··· Records shown ···

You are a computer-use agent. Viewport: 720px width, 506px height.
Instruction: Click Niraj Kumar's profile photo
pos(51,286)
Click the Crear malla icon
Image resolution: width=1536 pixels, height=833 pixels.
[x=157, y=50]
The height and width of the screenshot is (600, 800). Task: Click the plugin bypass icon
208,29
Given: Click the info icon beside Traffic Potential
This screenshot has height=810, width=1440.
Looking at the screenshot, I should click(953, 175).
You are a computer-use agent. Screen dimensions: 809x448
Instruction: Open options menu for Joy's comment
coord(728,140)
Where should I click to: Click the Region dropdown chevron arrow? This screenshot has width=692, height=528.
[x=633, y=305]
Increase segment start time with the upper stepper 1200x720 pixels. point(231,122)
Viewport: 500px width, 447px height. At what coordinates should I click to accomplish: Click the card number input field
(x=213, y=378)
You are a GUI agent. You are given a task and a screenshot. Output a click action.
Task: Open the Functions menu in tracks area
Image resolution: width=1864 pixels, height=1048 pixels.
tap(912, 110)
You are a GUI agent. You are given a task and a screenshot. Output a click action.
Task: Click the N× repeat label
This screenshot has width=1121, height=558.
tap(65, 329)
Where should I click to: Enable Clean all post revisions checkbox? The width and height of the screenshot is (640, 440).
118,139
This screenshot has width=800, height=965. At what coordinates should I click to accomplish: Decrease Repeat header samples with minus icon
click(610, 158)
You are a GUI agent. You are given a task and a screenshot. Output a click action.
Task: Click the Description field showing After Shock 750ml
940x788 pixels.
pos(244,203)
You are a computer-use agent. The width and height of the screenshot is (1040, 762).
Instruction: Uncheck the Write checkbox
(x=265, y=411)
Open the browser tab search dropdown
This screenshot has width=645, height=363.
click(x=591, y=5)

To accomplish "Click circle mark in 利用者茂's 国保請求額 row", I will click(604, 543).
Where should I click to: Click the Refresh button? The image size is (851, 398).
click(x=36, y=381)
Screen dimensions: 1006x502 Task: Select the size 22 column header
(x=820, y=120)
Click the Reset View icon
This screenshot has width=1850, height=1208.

···

Work to complete:
Search the entries for the word "computer". Copy each line where it appears.

Expected answer:
You are a computer-use agent. Viewport: 720px width, 506px height.
You are a computer-use agent. Screen dimensions: 809x448
You are a computer-use agent. The width and height of the screenshot is (1040, 762).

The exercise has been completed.